• Texto selecionado:
---

A
palavra cantada – Pátria e Memória na poesia de Pascoais e Sardinha
Como
alguns dos leitores mais velhos devem recordar-se, a lareira ocupou em tempos
um lugar proeminente na composição da sala e no quotidiano da família
portuguesa. As lareiras desempenhavam a função essencial de aquecer casas,
corpos e corações, facilitando a criação de um lar e comida quentes. Era também
à volta da lareira que muitas famílias se reuniam para, especialmente nos dias
mais frios do ano, conviver, relatar as façanhas do dia-a-dia, relembrar as
velhas glórias, aconselhar os mais novos e acomodar os mais velhos. Hoje em dia,
perante as soluções disponíveis que nos protegem do frio, do escuro e até do
tédio, a lareira vê-se encostada a um canto da sala, quando existe sequer, muitas
vezes para efeito puramente estético, substituída na sua essência pela
alienação egoísta da televisão.
Espaço
místico e simbólico, a lareira é a representação do lar doméstico, local das
primeiras cogitações, das primeiras experiências, dos momentos fundadores de
homens e povos. É Teixeira de Pascoaes quem a define:
É
o ambiente da Intimidade profunda, do divino Alheamento, em que a minha alma,
cantando baixinho, parece adormecer alguém que vive afflicto. Em ti, ó velha lareira, suja de cinza e
fumo, pelos montes de inverno, eu sinto que vivo, e a sombra que projecto ao
clarão do teu fogo, sorri, voltado para Deus...

---

• Dados brutos:
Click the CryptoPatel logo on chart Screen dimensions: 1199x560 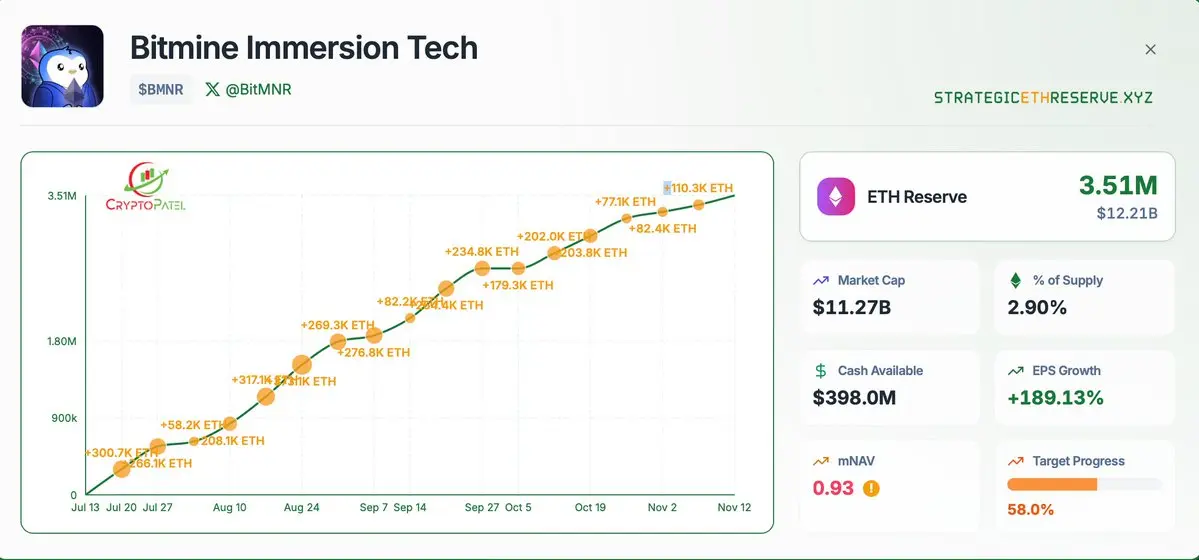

---

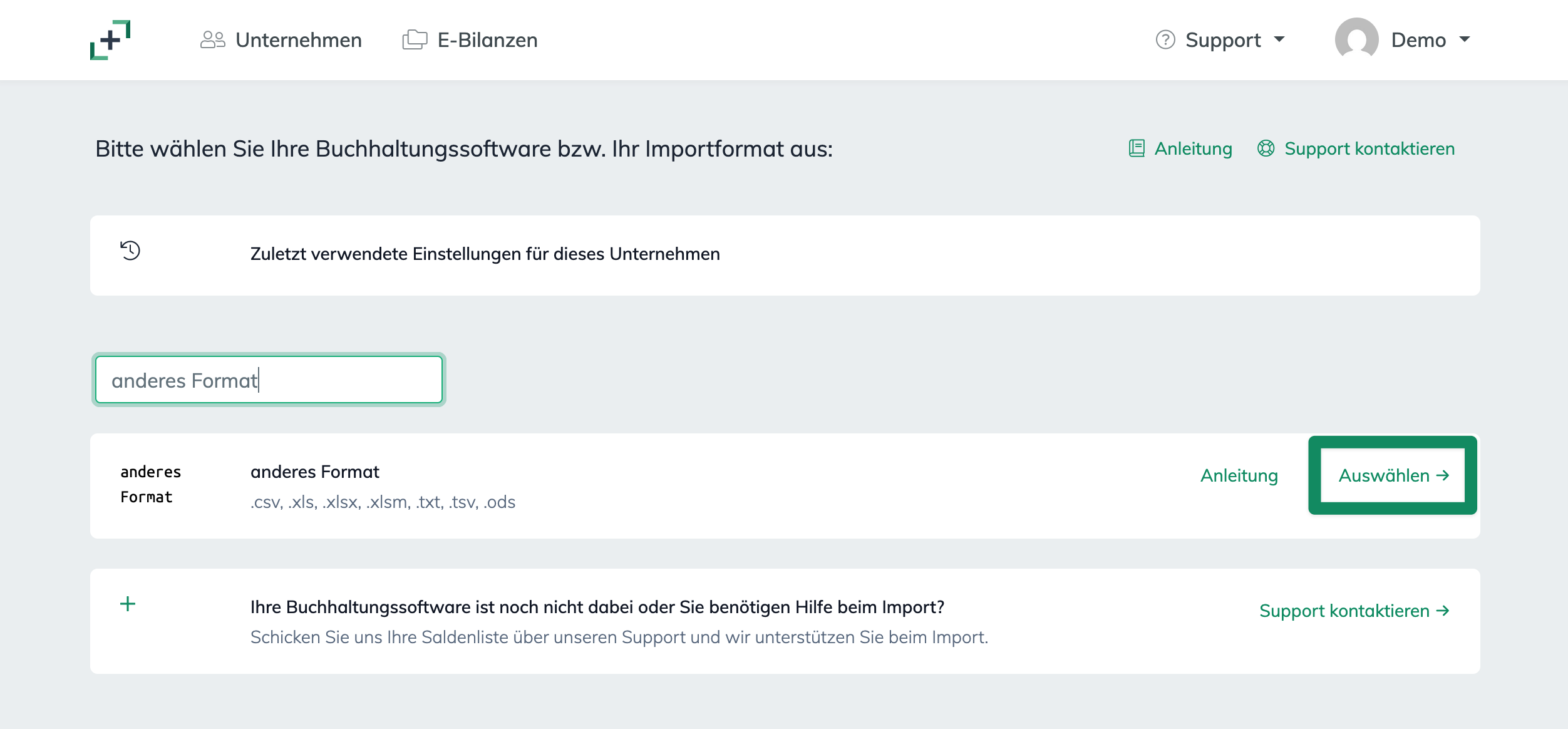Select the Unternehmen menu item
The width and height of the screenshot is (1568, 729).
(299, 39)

---

• Objetivo:
De acordo com o texto sobre a lareira na poesia de Pascoaes e Sardinha, o que substituiu hoje a lareira na sua essência?

• Resultado do exercício:
A alienação egoísta da televisão.